Methods: In this prospective cohort study, we enrolled 87 HD patients with suspected CRBSI (42 confirmed CRBSI, 45 non-CRBSI controls). Treg frequencies were quantified using flow cytometry. Paired blood cultures were obtained simultaneously from dialysis bloodlines and peripheral veins. CRBSI was confirmed using CDC criteria (≥ 3-fold higher colony count or ≥ 2-h earlier positivity in catheter-derived cultures).

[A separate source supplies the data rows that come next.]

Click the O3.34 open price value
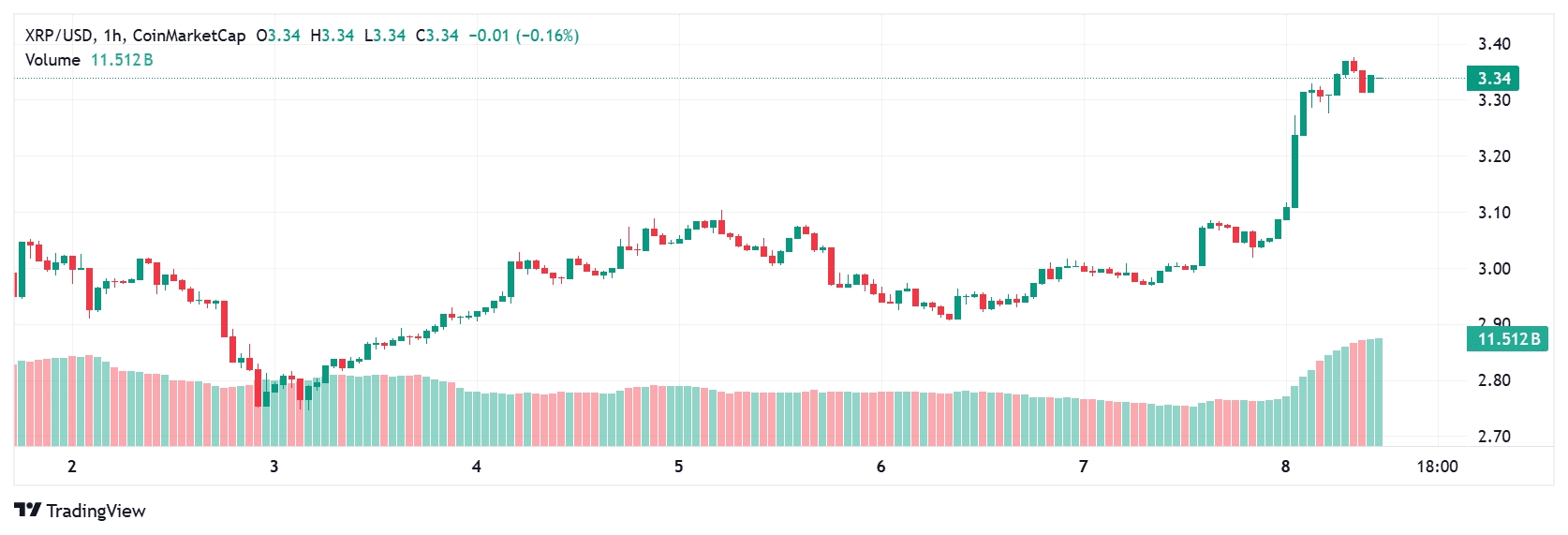 coord(278,36)
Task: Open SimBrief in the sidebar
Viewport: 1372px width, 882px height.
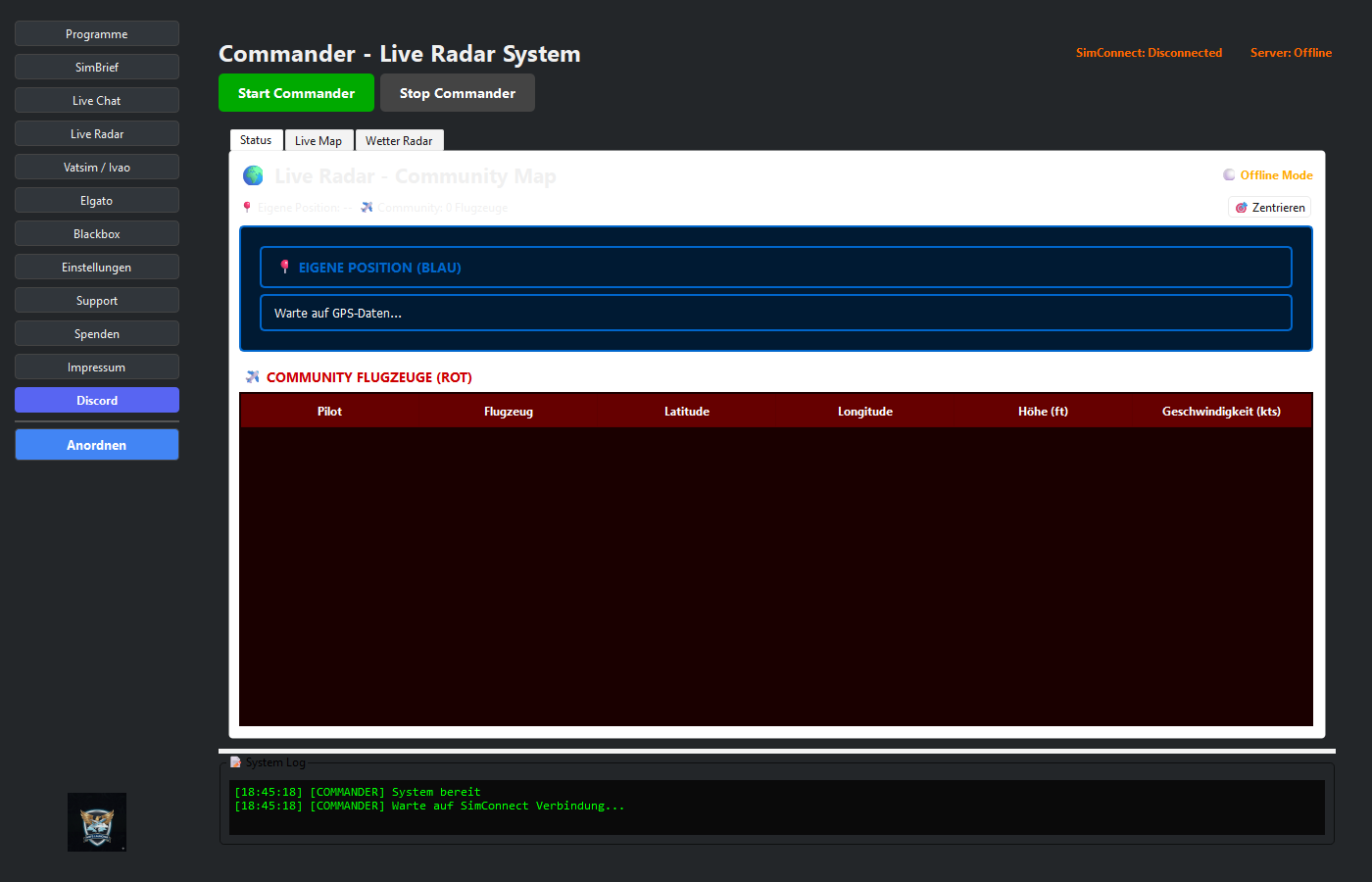Action: 97,68
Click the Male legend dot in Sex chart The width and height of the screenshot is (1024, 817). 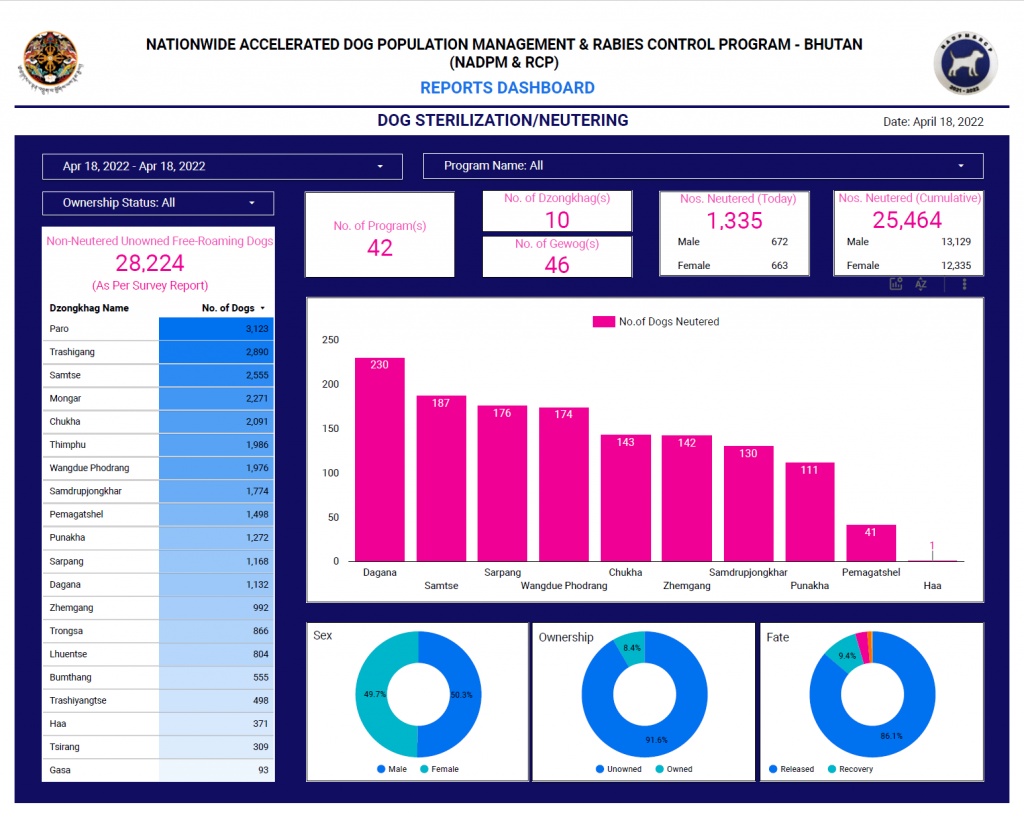pyautogui.click(x=381, y=769)
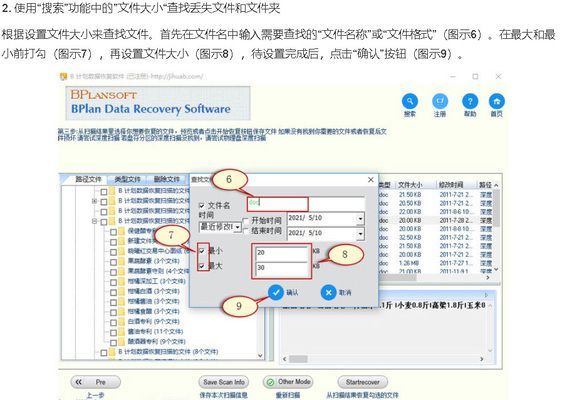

Findings: CRBSI patients showed markedly elevated Treg frequencies (14.1% ± 4.5% vs. 3.3% ± 2.8%, p < 0.001) with outstanding diagnostic accuracy (AUC 0.974, 98.3% sensitivity, 96.3% specificity). Dialysis bloodline cultures demonstrated excellent concordance with peripheral cultures (92% agreement, κ = 0.88). Fever > 38.0°C strongly predicted CRBSI (OR 18.67, p < 0.001; 85% specificity). The diagnostic triad of Tregs > 10%, CRP > 50 mg/L, and fever > 38.0°C achieved exceptional discrimination (AUC 0.93).
Discussion: CD4+CD25+CD39+ Tregs represent a novel, high-performance biomarker for CRBSI. Combined with validated dialysis line cultures and fever thresholds, they enable rapid diagnosis and early intervention, offering a practical alternative to current culture-dependent approaches in hemodialysis patients.